Exercise – Copy out nothing but the lines from the one holding "Viewport: 540px width, 424px" through the end of the entries below, exactly as written and without the pictures.

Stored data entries
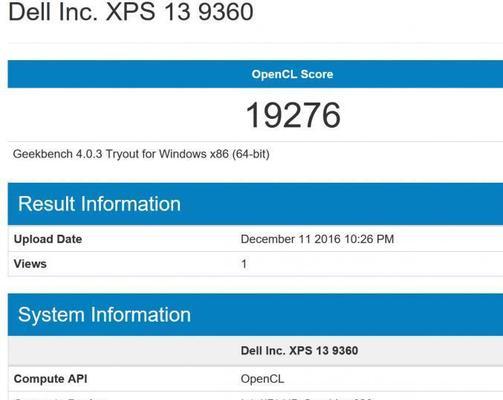Click the word System in the blue header

click(x=51, y=315)
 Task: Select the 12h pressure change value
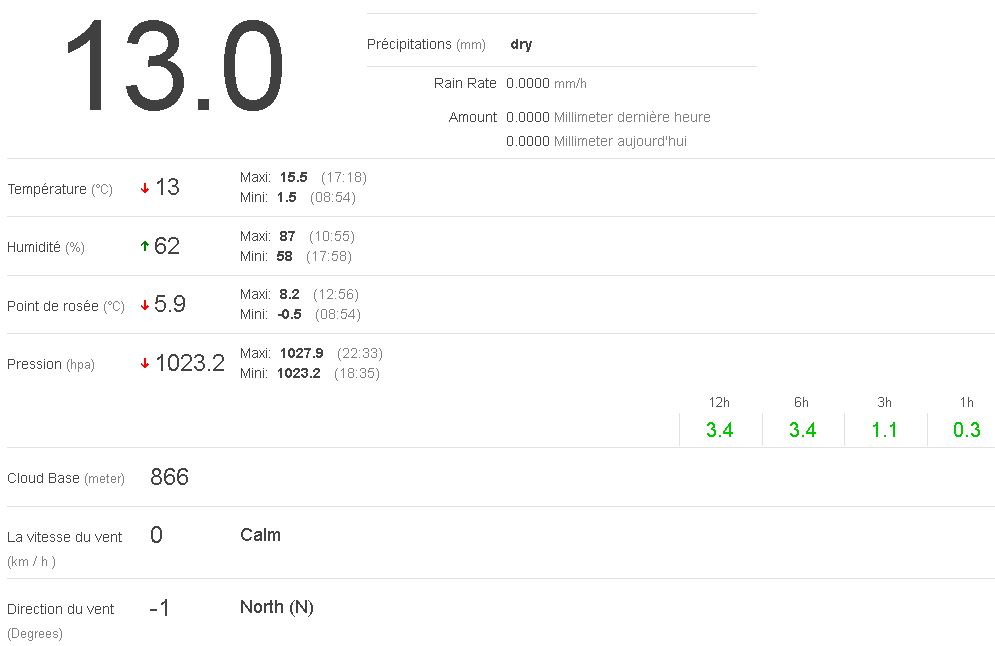click(x=719, y=430)
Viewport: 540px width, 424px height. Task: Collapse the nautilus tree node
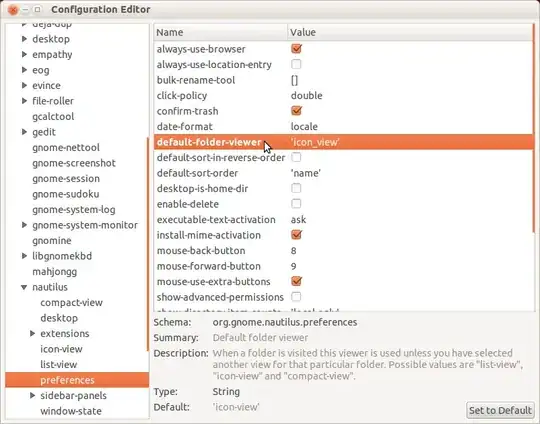(x=24, y=287)
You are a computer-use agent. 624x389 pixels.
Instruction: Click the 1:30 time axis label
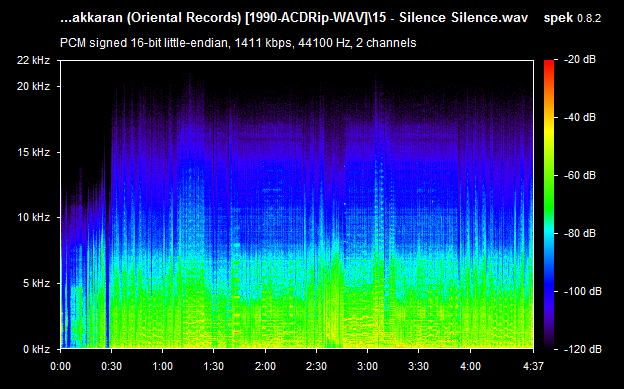[x=214, y=366]
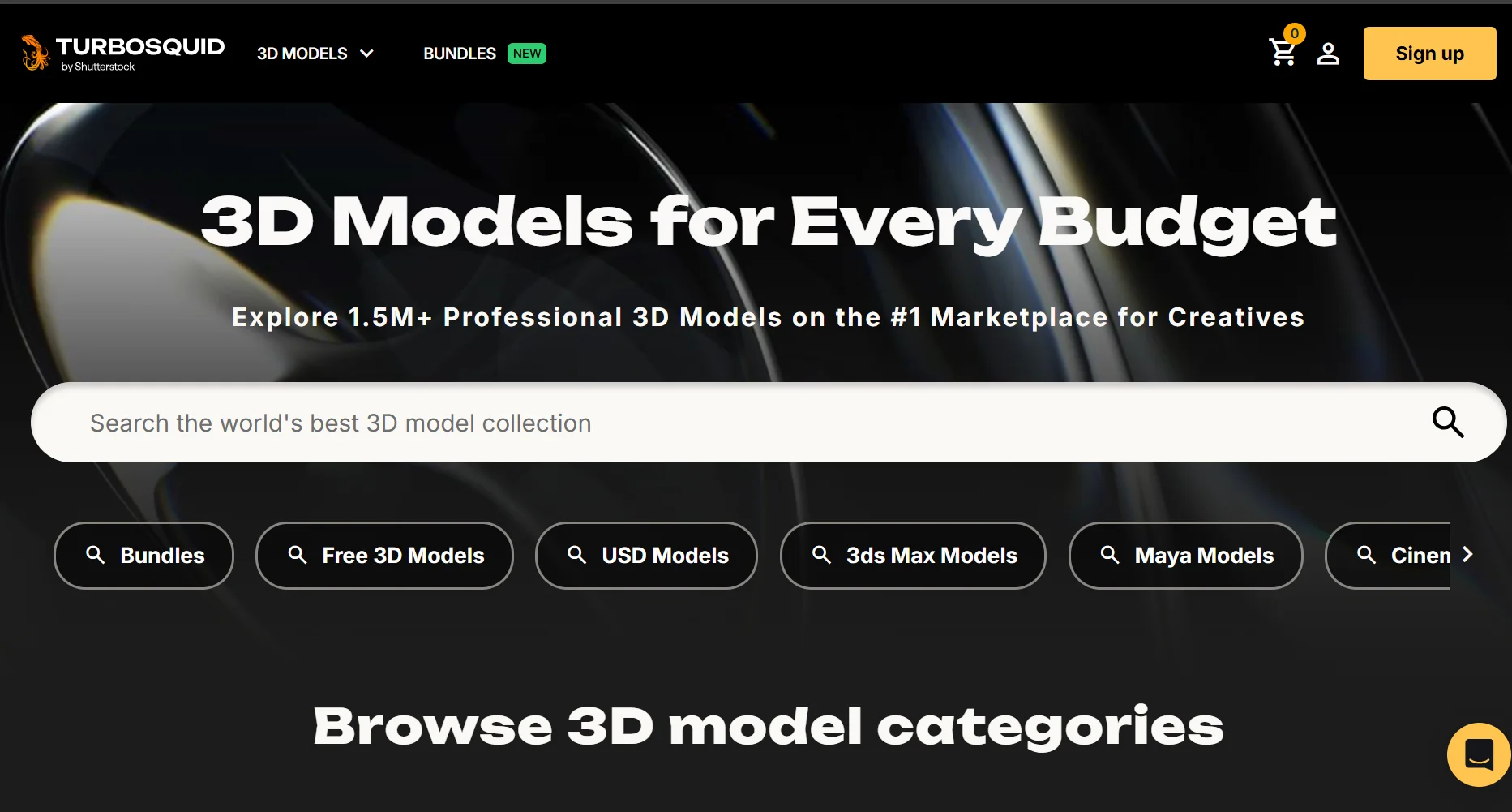Viewport: 1512px width, 812px height.
Task: Expand the 3D Models dropdown chevron
Action: [367, 54]
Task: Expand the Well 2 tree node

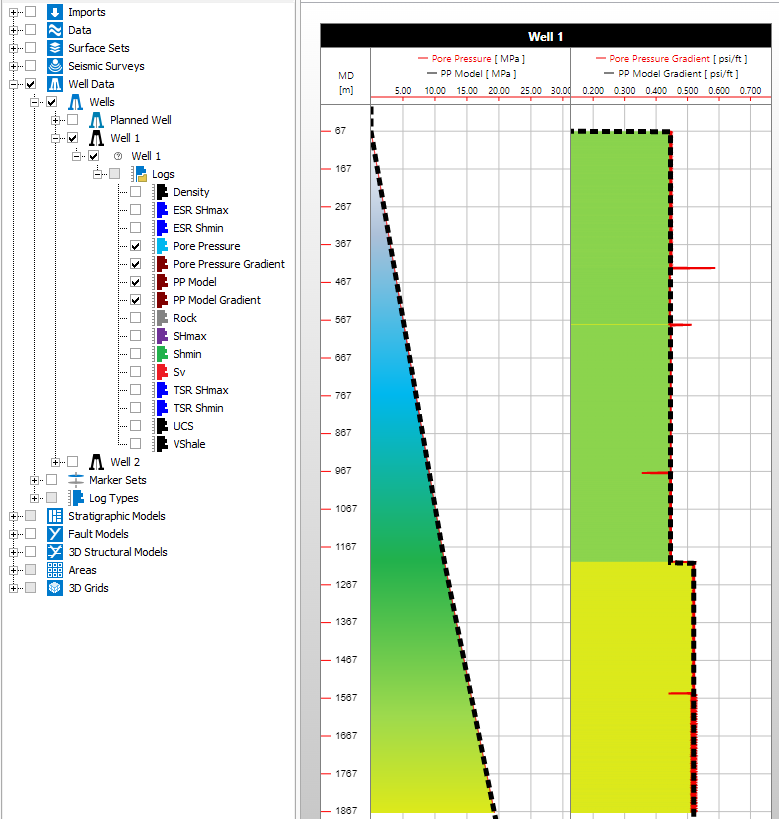Action: tap(56, 462)
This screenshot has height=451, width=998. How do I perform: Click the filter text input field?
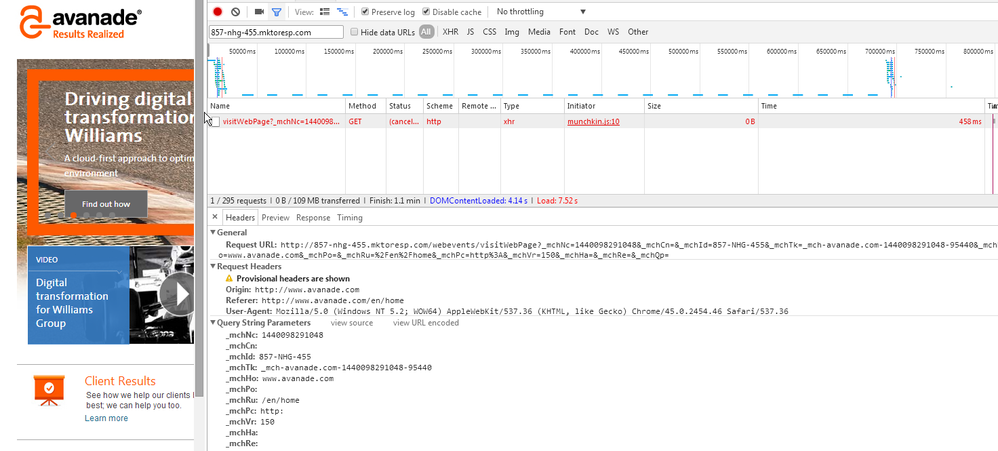coord(276,32)
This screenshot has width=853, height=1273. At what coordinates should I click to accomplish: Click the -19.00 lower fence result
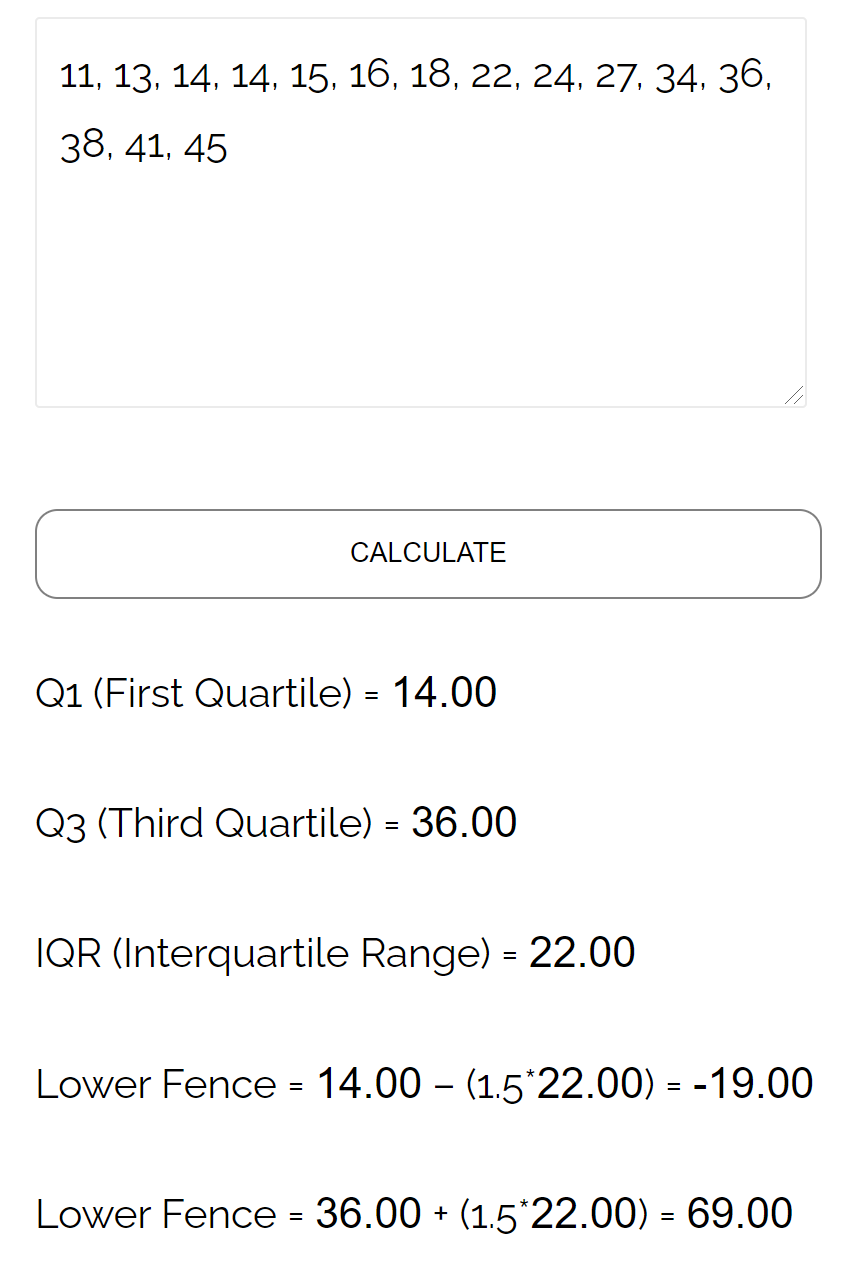(x=753, y=1084)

Solution for this exercise –
Viewport: 540px width, 424px height. Task: Collapse the nautilus tree node
(x=24, y=287)
You are a computer-use agent. 624x389 pixels.
Instruction: Click the 1:30 time axis label
[x=214, y=366]
Viewport: 1512px width, 812px height.
Task: Expand the 3D Models dropdown chevron
Action: [367, 54]
Task: Expand the Well 2 tree node

Action: tap(56, 462)
This screenshot has height=451, width=998. How do I perform: Click the filter text input field?
coord(276,32)
This screenshot has width=853, height=1273. At what coordinates should I click to accomplish: Click the -19.00 lower fence result
(x=753, y=1084)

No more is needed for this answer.